Festival of Mother Tongues
ON FEBRUARY 29, Bangladesh Students’ Union, Jahangirnagar University unit, organised a day long festival of mother tongue at Paribahan Chattar demanding education in mother tongues.’
Anu Muhammad, professor of Jahangirnagar University and member secretary of national committee to protect oil, gas, mineral resources, power and ports, inaugurated the festival. In the inaugural speech, he raised a question that how the state could ensure the use of mother tongues of minor communities when the state has failed to ensure the use of mother tongue of the dominant community itself?
Professor Anu Mohammad also said, ‘In a state, the importance of the languages of 99 per cent people could not be realised, if it becomes the state of the one per cent. Bangla itself is marginalised in the country for which there was movement and people had given their lives. Today, people take pride in speaking in English. It is a right to get quality job after completing formal education in mother tongue and it is the state’s responsibility to ensure this.

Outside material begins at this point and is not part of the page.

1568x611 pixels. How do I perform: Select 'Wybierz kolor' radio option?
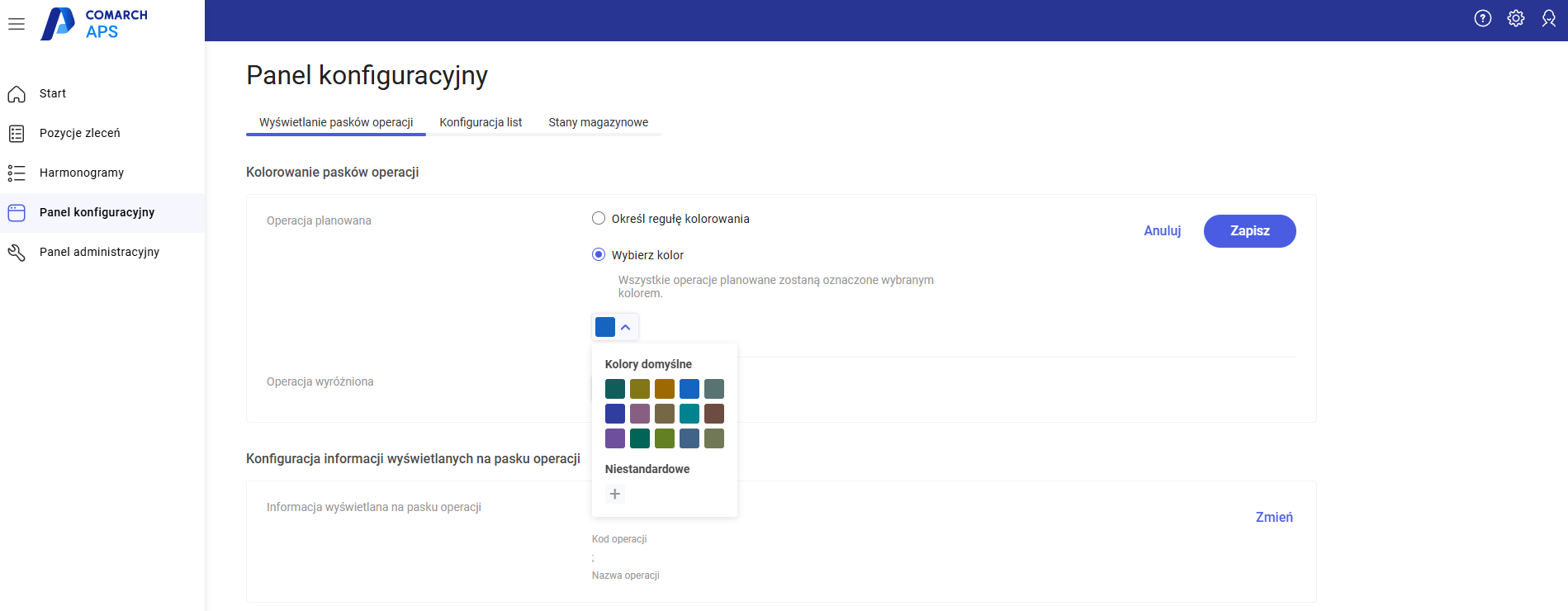[599, 255]
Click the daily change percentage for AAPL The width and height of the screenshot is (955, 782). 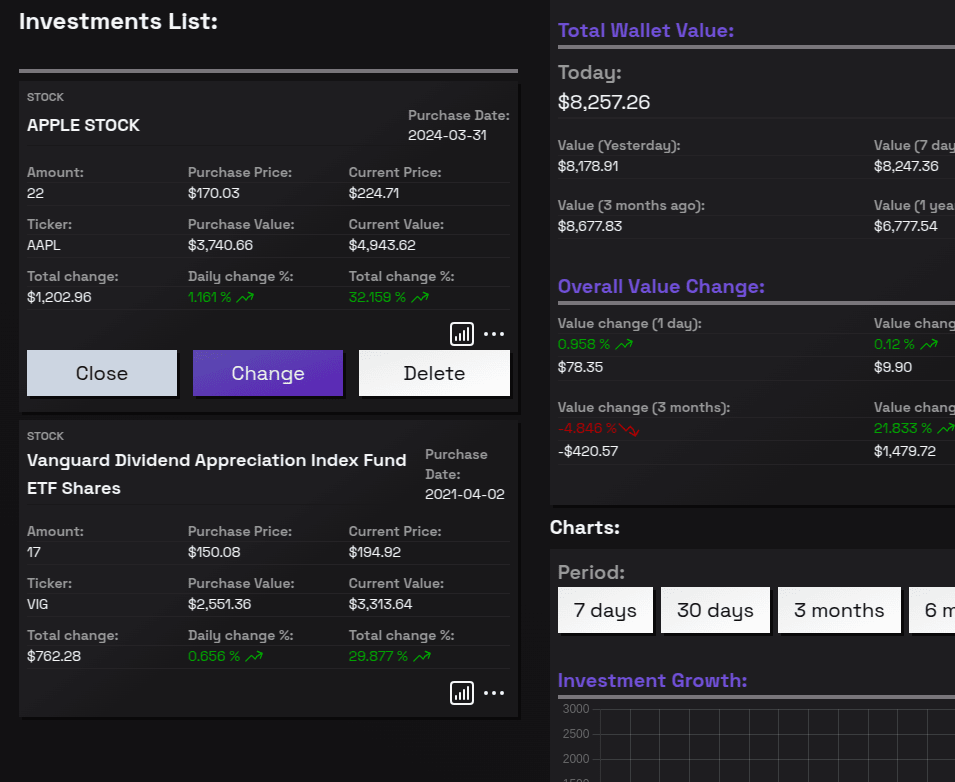tap(220, 297)
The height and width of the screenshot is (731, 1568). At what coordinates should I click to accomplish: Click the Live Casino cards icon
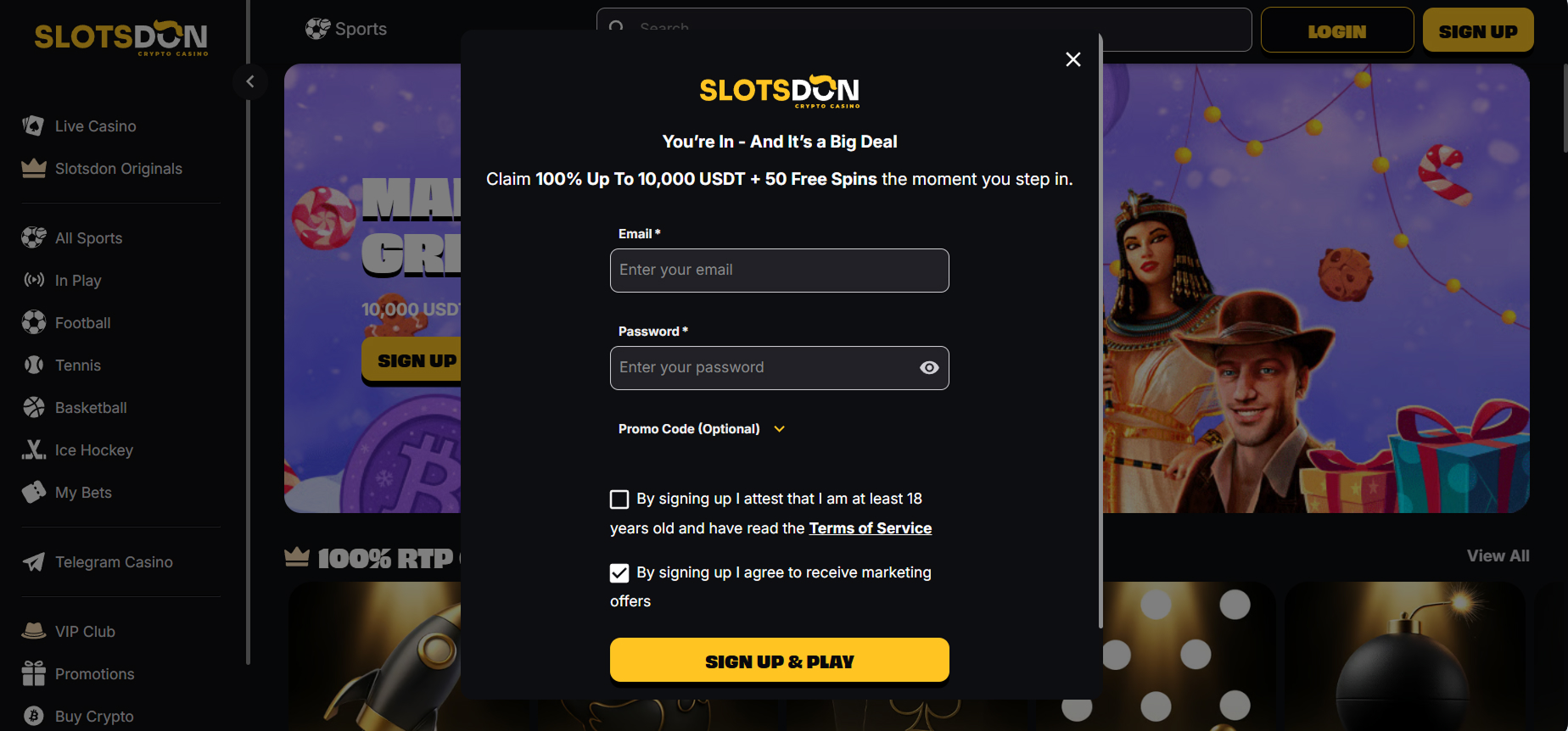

Learning different languages is good but learning mother tongue is more important. We need to learn and use mother tongue for our survival.’
Recognising the importance of different communities’ mother tongues in Bangladesh, the organisers arranged a day-long alphabet exhibition of different languages. There were alphabets of about 20 languages, including, Mro, Pankho, Bom, Chakma and other languages. Besides the exhibition, students presented songs in different languages, such as, Tripura, Hajong, Bom, Bangla and more. Later, there was a poetry recitation session in Hajong, Telugu and Mahato languages. Moreover, students arranged a dance performance in Garo and Marma music.
Students arranged the programmes in the context when violence against religious and ethnic minorities has increased, when Jumma community are losing their ancestral land, when ethnic languages and cultures are on the verge extinction. When state policy and government programmes are not just indifferent, rather aggressive towards minority community these student initiates celebrating the linguistic and cultural diversity of Bangladesh are the voice of hope.